Fat suppression can be achieved using a short tau inversion recovery (STIR) sequence or fat saturation. The latter is not possible in sMRI units. Fat suppression is essential in a fracture study; once the high signal from fat is eliminated from the image, any remaining hyperintensity pertaining to a possible fracture is clearly discernible.
Image contrast is generated through tissue weighting. T1 weighting (T1W) has high signal and good anatomical detail, but due to the increased shades of grey the contrast is reduced. T2 weighting (T2W) has lower signal than T1W or proton density weighting (PDW) but greater contrast resolution between normal and abnormal tissue. T2* weighting (T2*W) is susceptible to magnetic field inhomogeneities and ferrous materials, but since it is created using a GRE sequence it is rapidly acquired with thinner slices. It is also fluid sensitive and creates phase cancellation artefact that is helpful for ascertaining the presence of intra‐osseous fluid accumulation. PDW signal intensity and contrast are connected to the mobile population of protons within the tissue. They have good resolution and tissue contrast and can delineate between articular cartilage and synovial fluid.
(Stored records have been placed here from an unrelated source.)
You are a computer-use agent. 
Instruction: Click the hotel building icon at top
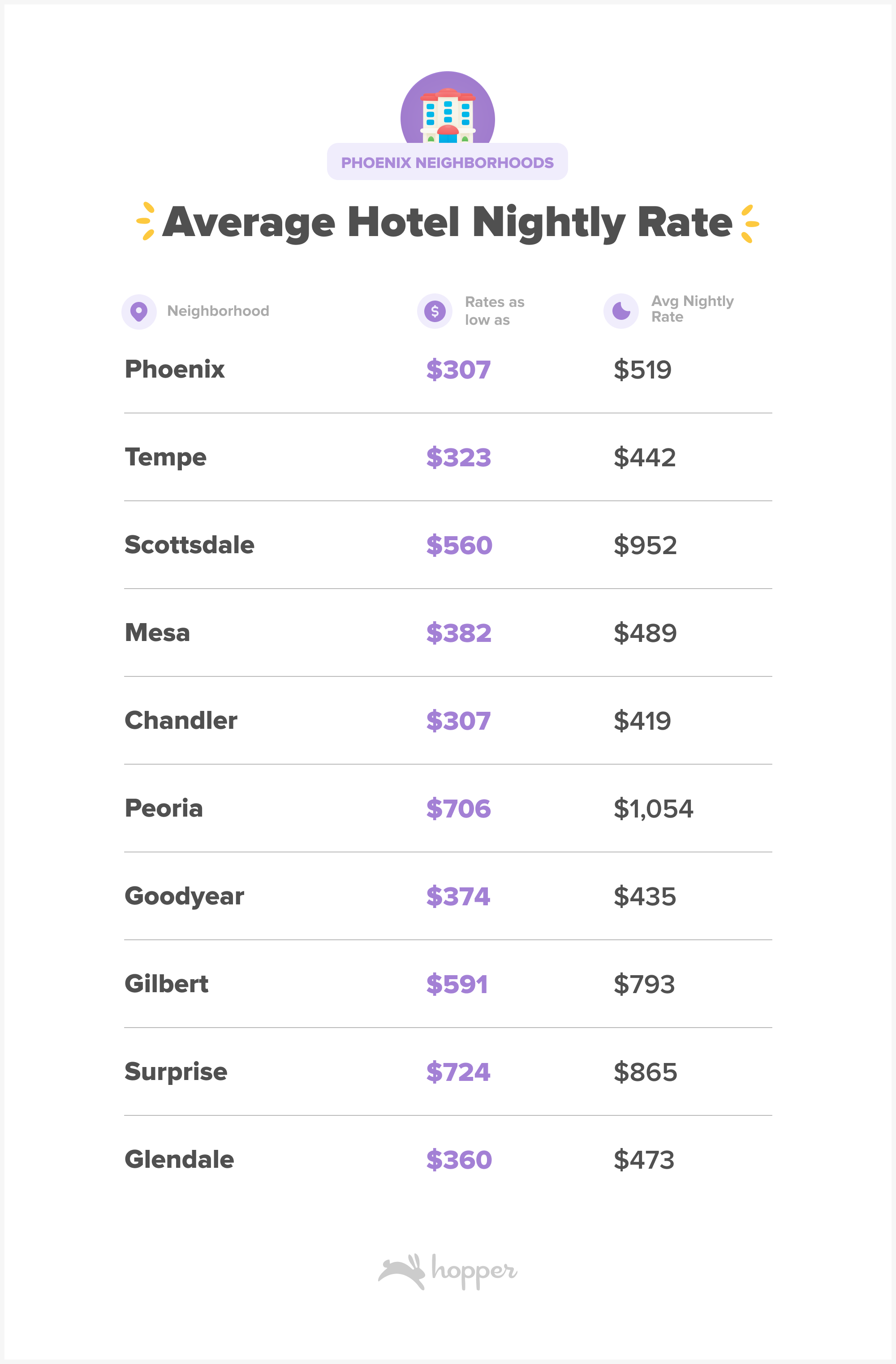pyautogui.click(x=448, y=115)
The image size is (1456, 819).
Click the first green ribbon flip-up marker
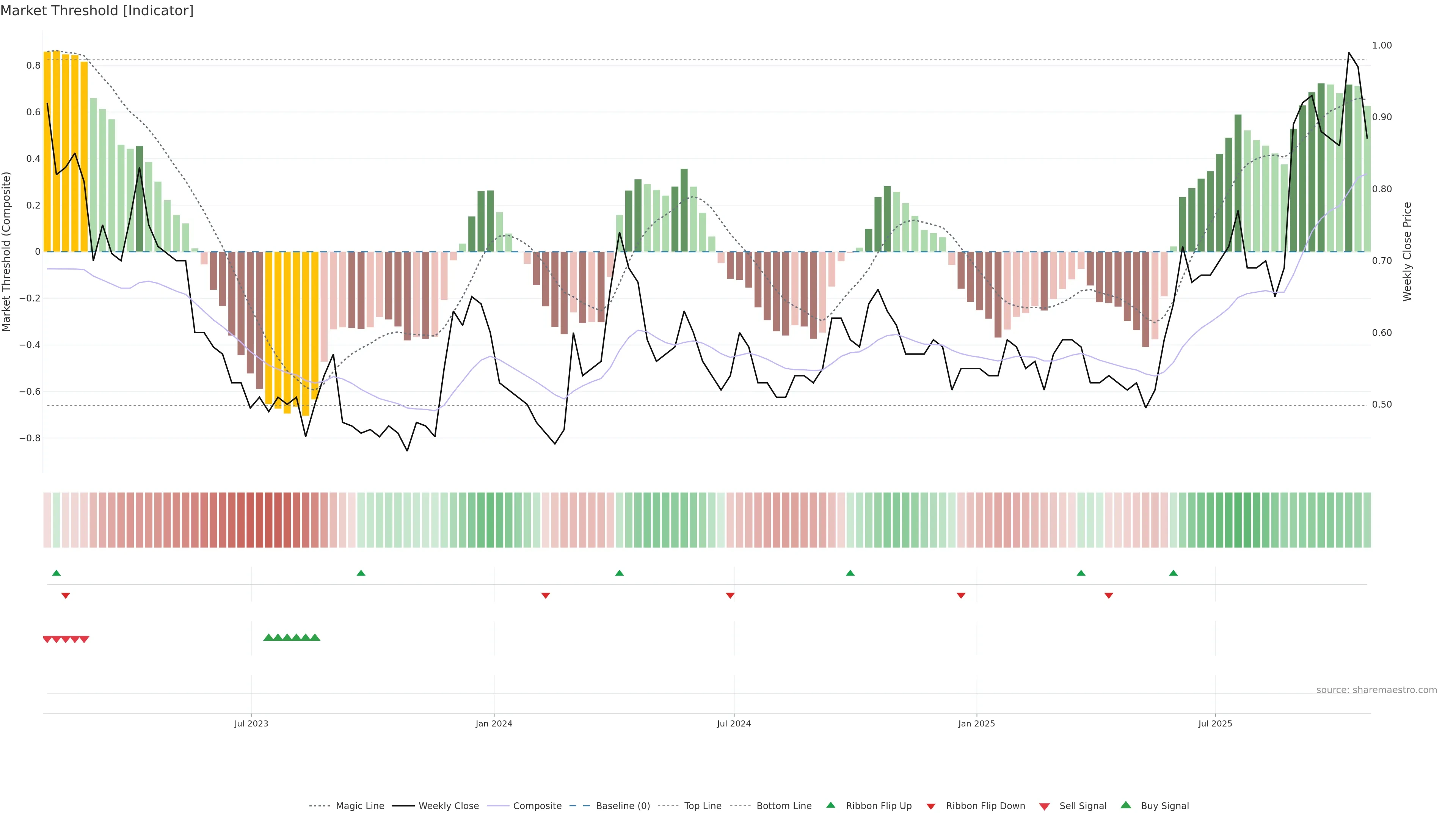56,573
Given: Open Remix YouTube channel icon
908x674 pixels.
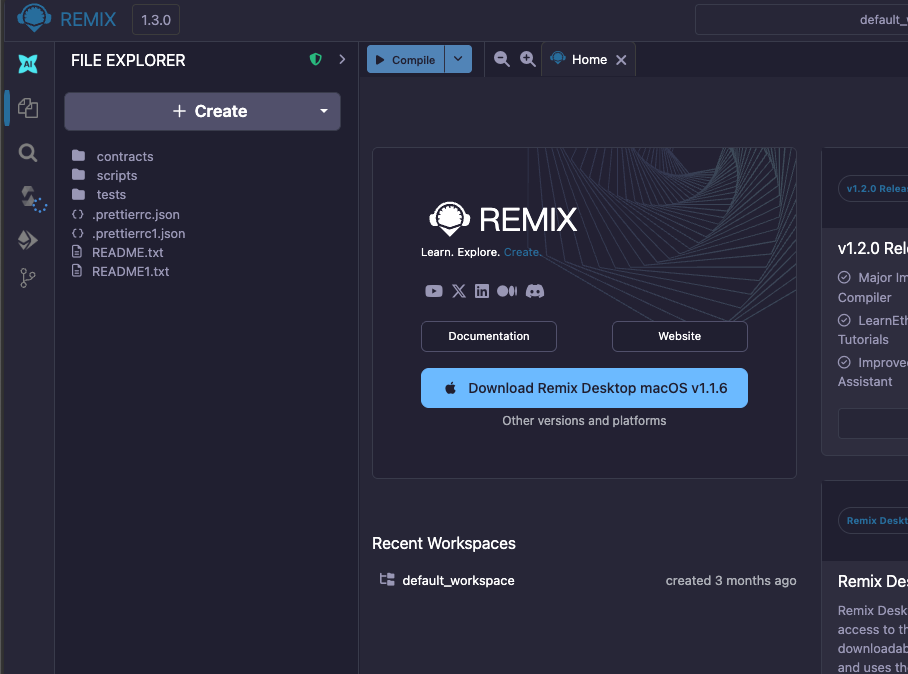Looking at the screenshot, I should tap(434, 291).
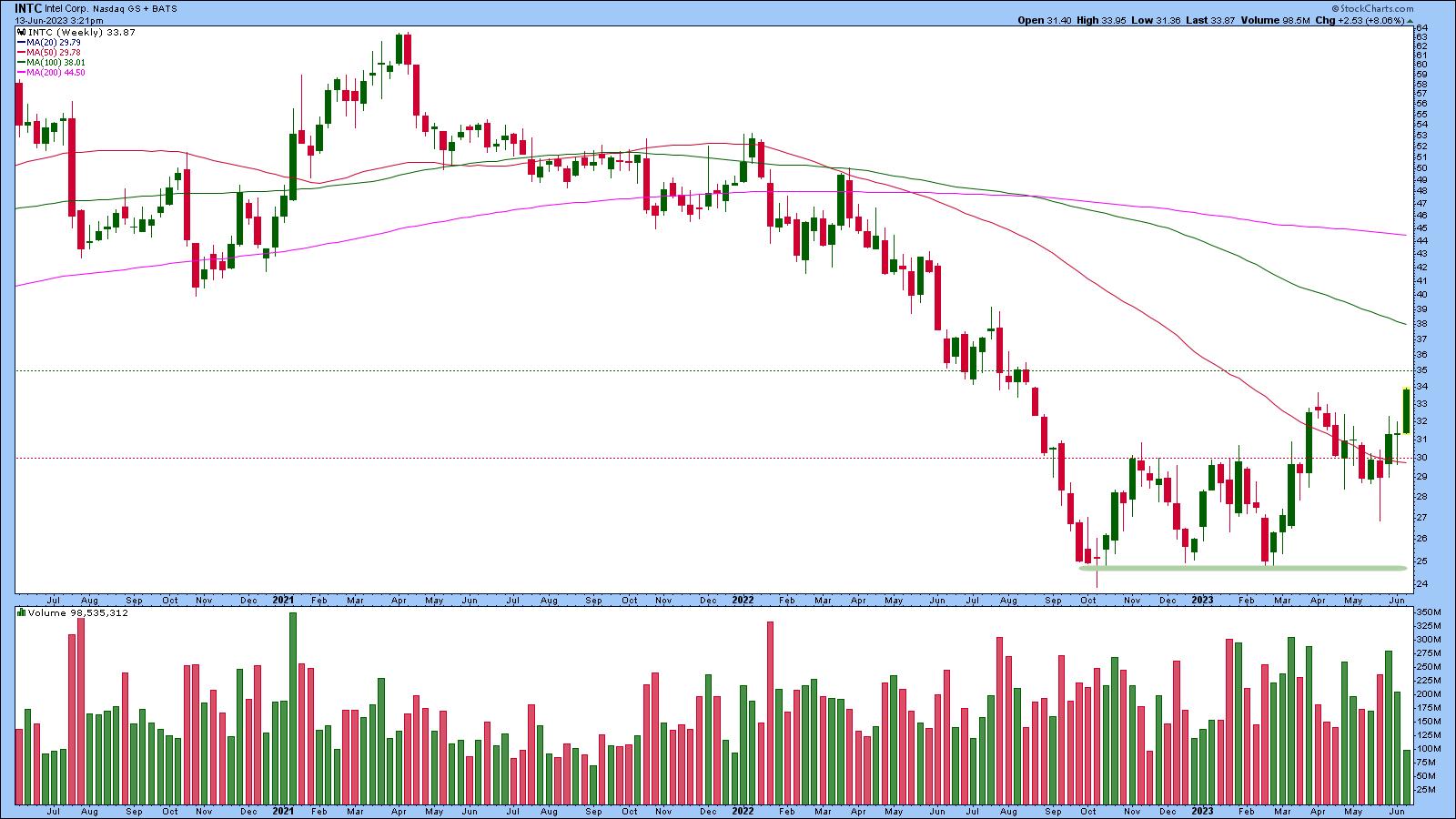Screen dimensions: 1456x819
Task: Click the 2023 year marker on the price time axis
Action: (x=1203, y=601)
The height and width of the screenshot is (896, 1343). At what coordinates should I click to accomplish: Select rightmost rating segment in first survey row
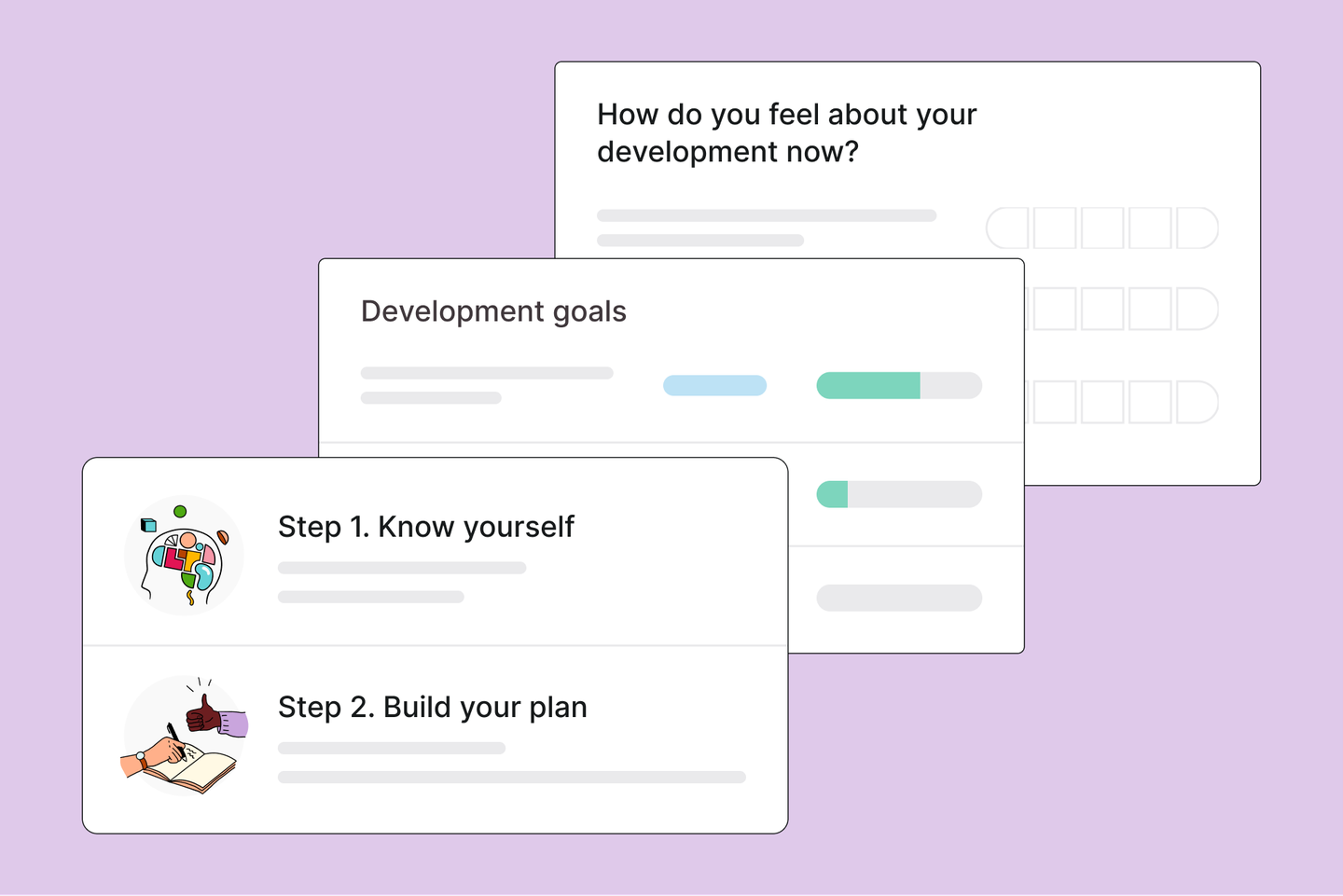[1198, 228]
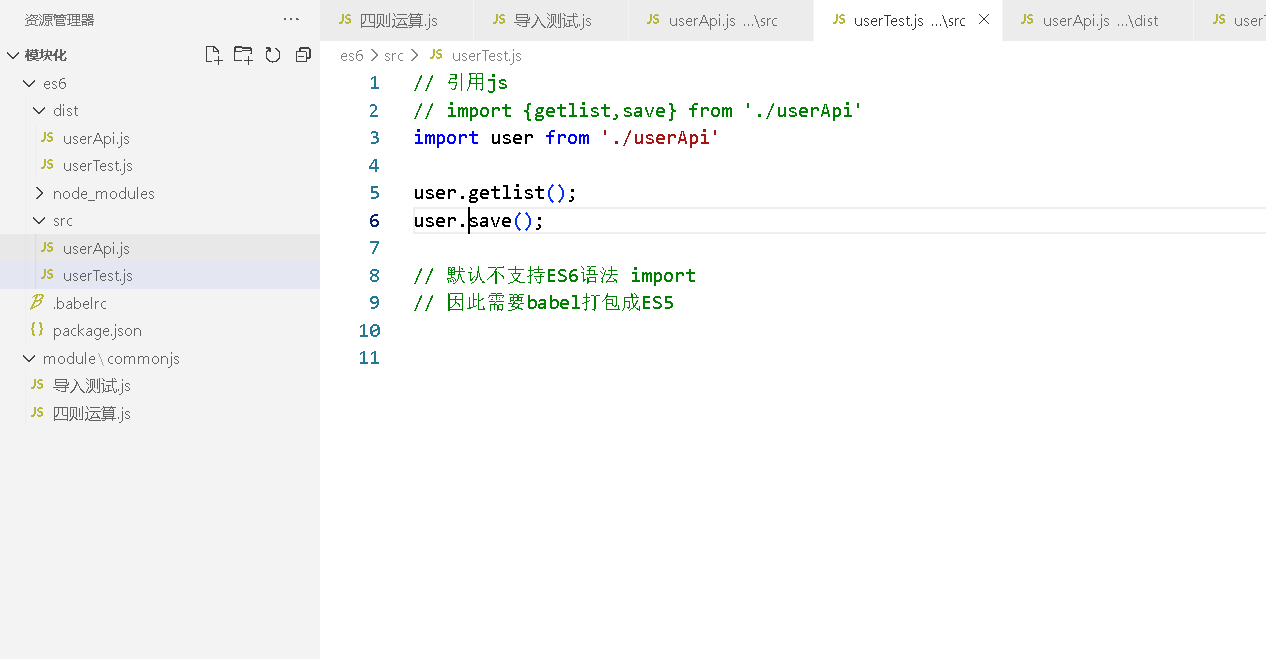This screenshot has height=659, width=1266.
Task: Switch to the 导入测试.js tab
Action: click(552, 20)
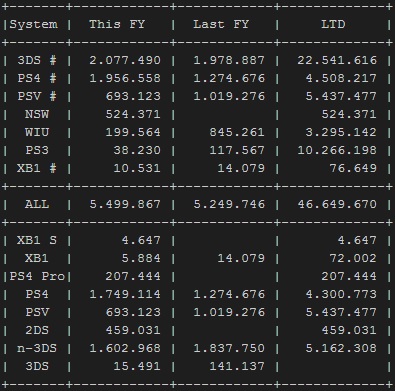Click the LTD column header
This screenshot has width=395, height=391.
tap(333, 24)

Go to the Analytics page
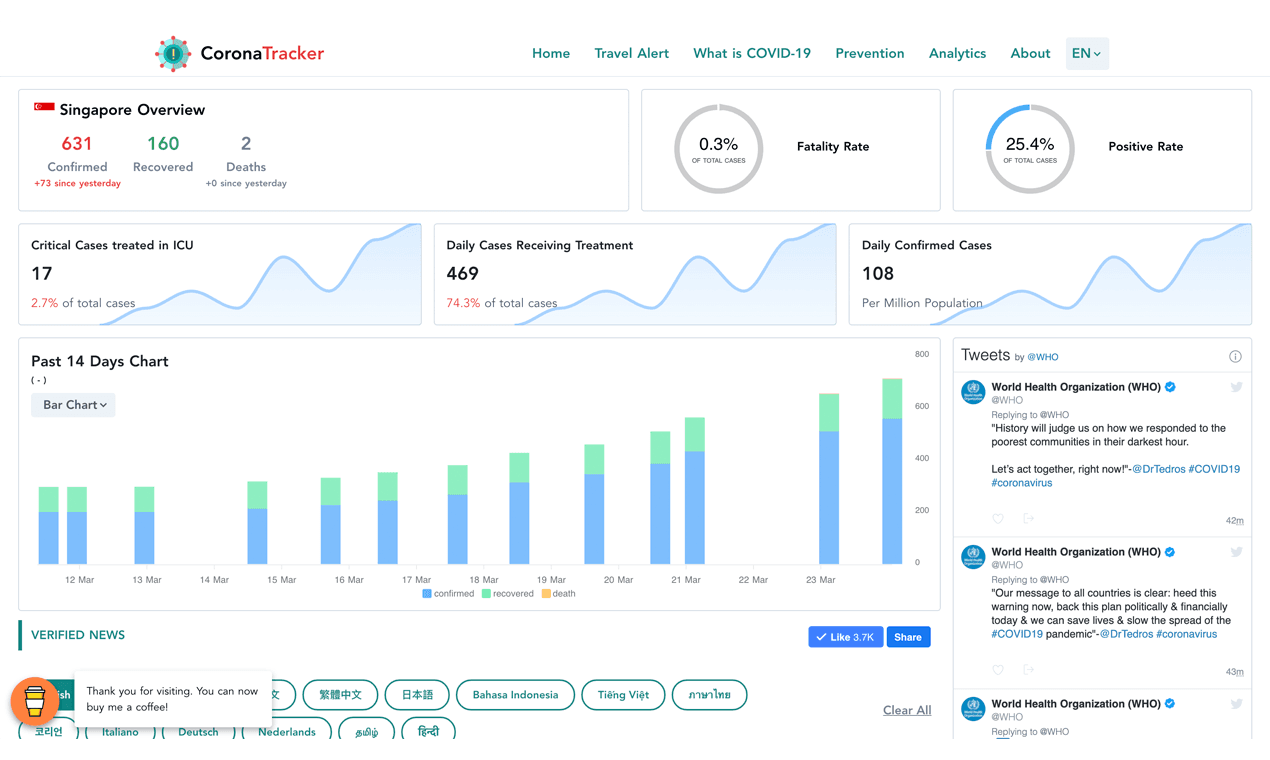957,54
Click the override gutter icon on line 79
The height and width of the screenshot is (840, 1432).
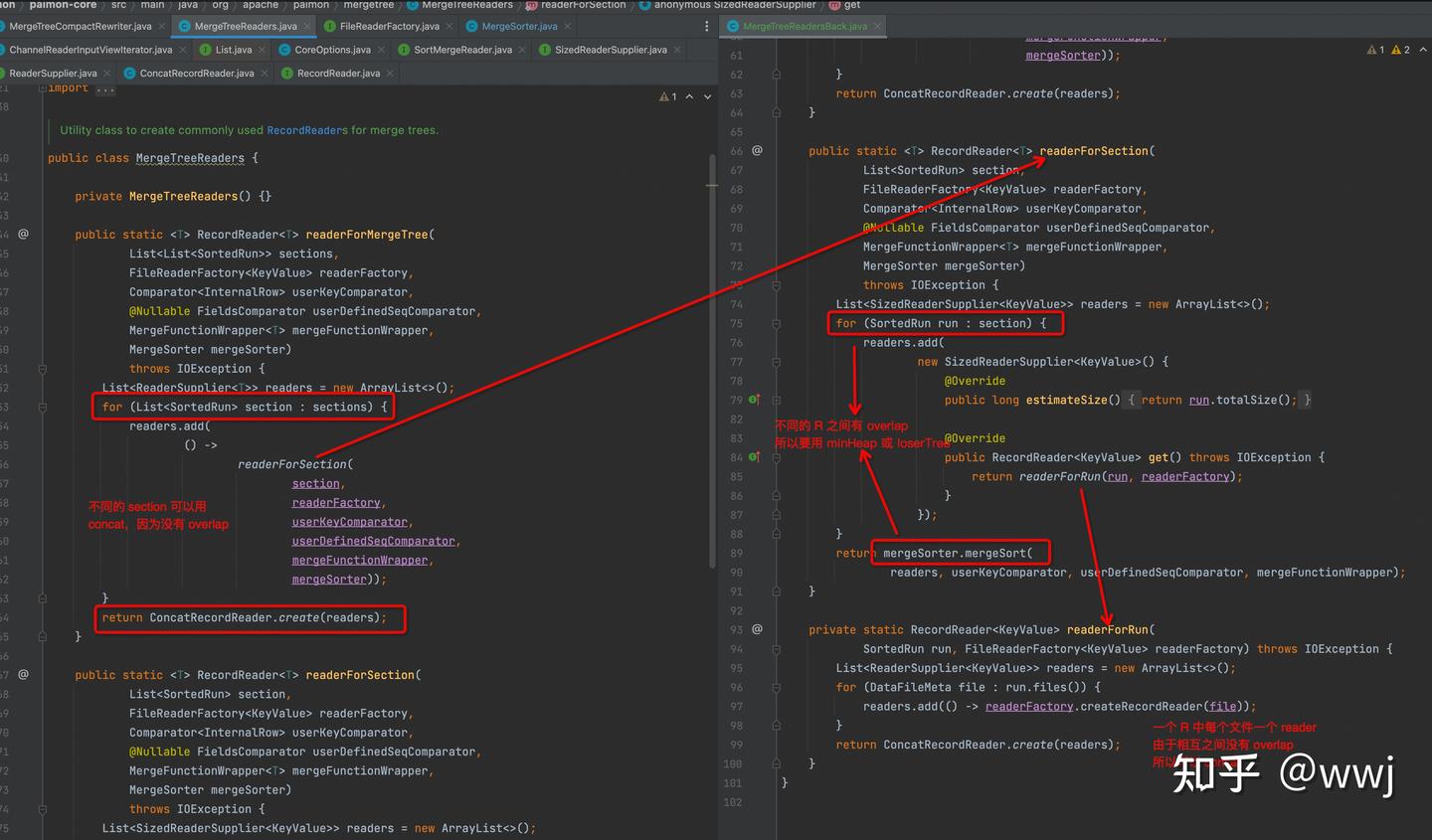tap(754, 400)
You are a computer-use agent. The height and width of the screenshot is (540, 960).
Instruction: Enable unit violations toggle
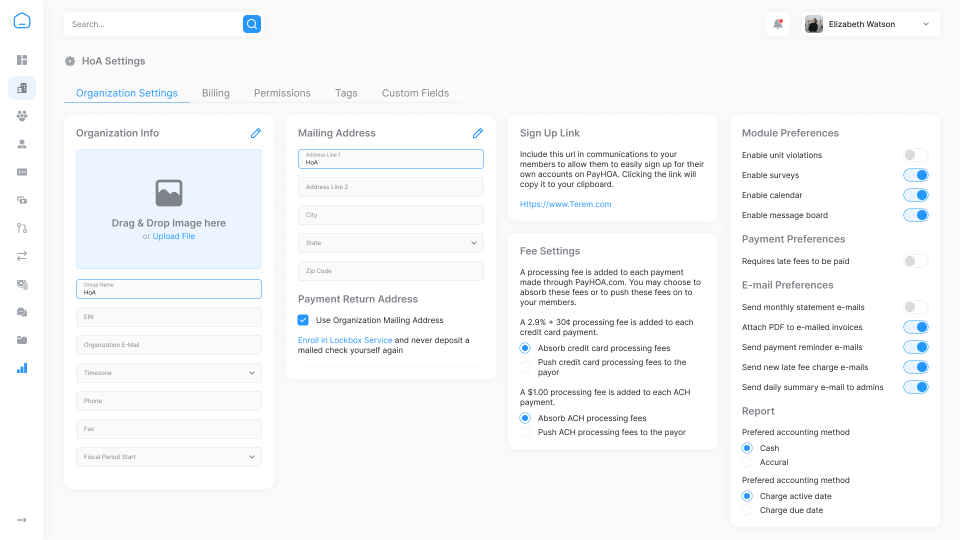click(915, 155)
Each sequence gives different information. The signal intensity of tissue on a number of sequences needs to be ascertained in order to characterize a lesion. In assessing human fractures, a T1W SE or PDW SE is utilized for the anatomic detail it affords and a fluid‐sensitive sequence, such as a STIR or fat‐suppressed T2W SE sequence, for emphasizing contrast differences between normal and abnormal tissues. In sMRI of horses, a T1W 3D or GRE, depending upon the area, and a fluid‐sensitive sequence (ideally both STIR and T2*W) are principally employed using the same rationale.